-- Start of Given passage --

It must have been fine to see this temple, with its fifty-six pillars
set in rows, all carven and inlaid with gems, its gilded spires above
the dark, unlit sanctuary, where the great bell swung on a solid gold
chain which weighed some fifteen hundred pounds.
Steps led down from it to the sea--that sea which was a miracle in
itself to the ignorant, up-country pilgrim, accustomed to parched
deserts, unwitting of such natural phenomena as tides; for did it not
bow, did it not rise and fall incessantly in constant adoration of the
Great Lord of Life? So, at any rate, said the priests, and the pilgrim
went back to his parched desert with empty pockets, to dream for the
rest of his life of the solemn, ceaseless adoration of the sea. Aye!
even when it raged black with monsoon winds, and spat white with fury
at the temple walls, yet still in subservience, still as a slave.
This was not a place to be yielded up of the Brahmans without a
struggle. So we read of a three days' battle, of scaling ladders,
of heavy reinforcements of the "idolatrous garrison," of an
"idolatrous"--surely there is no better word in the language with
which to fight a foe!--array in the field which withdrew Mahmud's
personal attention. And then there is the crucial moment: Mahomedan
troops beginning to waver, their leader leaping from his horse,
prostrating himself on the ground before the Lord God of Battles, and
imploring aid for the True Faith.
To speak trivially, it did the trick. One wild, cheering rush, and
"the Moslems broke through the enemy's line and laid five thousand
Hindus dead at their feet; so the rout became general." So general
that the garrison of four thousand, abandoning the defence, escaped by
the sea in boats.
Nothing left, then, but to enter the temple in pomp. A goodly
procession of warriors! Mahmud, his sons, his nobles; all, no doubt,
spitting profusely, while keeping their weather eye open on the gems
starring the heavy, carven pillars. Darker and darker! The pillars
close in. No light now, save,--high up in the shadows--one pendent
jewelled lamp, reflected in the glistening stones, showing dimly the
huge, massive golden chain, the swinging bronze bell.
And what more? Only a roughly-polished, black marble, upright boulder,
hung round, doubtless, as such lingams are to-day, with faded
champak chaplets and marigold wreaths.
Was it disappointment which made Mahmud strike at it with his mace?
One could imagine it so, but that he had had experience of the idle
objects of which men make idols. Perhaps the backward swing of the
mace-head hit the bell and sent its last hollow boom of appeal--which
so many worshippers had raised--straight to the ears of the Lord of
It is a rare picture this, of one faith defying another. It does not
need the amplification which legend brings to it, in order to grip
That legend runs thus. When Mahmud had ordered two fragments to be
hewn off the idol, one for the threshold of the mosque at Ghuini,
another for the threshold of his own palace, some of the two thousand
priests of Baal in attendance offered untold gold to arrest further
destruction; an offer viewed with favour by the king's sons, and the
attendant nobles. Smashing one idol out of millions was but mildly
meritorious, whereas the money thus gained might be given to the poor
But the Judas argument failed.
"The King"--to quote the text--"acknowledged there might be reason in
what they said, but replied that if he should consent to such a
measure his name would be handed down to posterity as 'Mahmud the
idol-seller,' and he wished it to be 'Mahmud the idol-breaker.' He
therefore directed the troops to proceed in their work. The next blow
broke open the belly of Som-nath, which was hollow, and discovered a
quantity of diamonds, rubies, and pearls of much greater value than
the amount which the Brahmans had offered."

-- End of Given passage --

**Set problem A:** Name each kind of jewel that the account of Mahmud at the Som-nath temple specifically identifies.
**Set problem B:** Pick up the account of Mahmud's capture of the Som-nath temple after its final sentence and carry it forward.

-- Start of Recorded information --

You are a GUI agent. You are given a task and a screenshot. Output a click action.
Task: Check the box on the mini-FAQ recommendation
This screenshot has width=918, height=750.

-- End of Recorded information --

**Final result A:** diamonds, rubies, pearls

**Final result B:**
Very dramatic, no doubt, but, unfortunately, none of these lingams are
hollow. It is possible, however, that the story found base in the
discovery of sacred vaults.
Be that as it may, Mahmud, "having secured the wealth of Som-nath,"
apparently fell in love with the country round about it; so much so
that he proposed remaining there and sending his son Masud back to
reign at Ghuzni. It needed pressure on the part of his officers to
induce him to stir; but after some difficulty in securing a Governor
for Guzerat, he started to march direct towards Ghuzni by way of the
This same difficulty gives us another picture.
Apparently there were two cousins Dabeshleems--fateful name, of what
nationality or family absolutely uncertain--one a hermit, the other a
rajah. The hermit was made governor, the prince became pretender.
Mahmud, ere leaving, reduced the latter, and handed him over prisoner
to the former. To this the hermit objected. But one course, he said,
was open to him, since by the tenets of his religion no king could be
put to death; he must build a vault under his throne and place the
unfortunate gentleman therein for life. This would be inconvenient,
therefore he prayed the conqueror to carry the rajah back with him to
So Mahmud, his army, and his vast loot, set out for the desert, set
their faces for the last time away from the wealth and idolatry of
India. Set them, as it turned out, very nearly away from all wealth,
all faiths; for in the desert the whole army was misled for three days
and three nights by a Hindu guide, "so that many of the troops died
raving mad from the intolerable heat and thirst." A Hindu guide who,
under torture, confessed exultantly that he was one of the priests of
Som-nath, and so died, satisfied with his measure of revenge.
Mahmud, however, had only to prostrate himself once more, and lo! a
guiding meteor, and after a long night-march, water! Water, even
though it must have been the Great Salt Lake.
After this, time passed in comparative uneventfulness, until on the
23rd of April A.D. 1030, in the sixty-third year of his age, "this
great conqueror gave up his body to death and his soul to immortality
amid the tears of his people."
One of his last recorded remarks was his exclamation when, in answer
to his enquiry, the Lord High Treasurer told him that before becoming
extinct, the last dynasty had accumulated seven pounds weight of
precious stones. "Thanks be to Thee, All-Powerful Being!" cried
Mahmud, prostrating himself yet once more. "Thou hast enabled me to
collect more than a hundred pounds."
What did he do with all the vast wealth which in the course of his
missionary work he managed to annex? We know that he built a
magnificent mosque at Ghuzni called "The Celestial Bride"; but that
could not have absorbed it all.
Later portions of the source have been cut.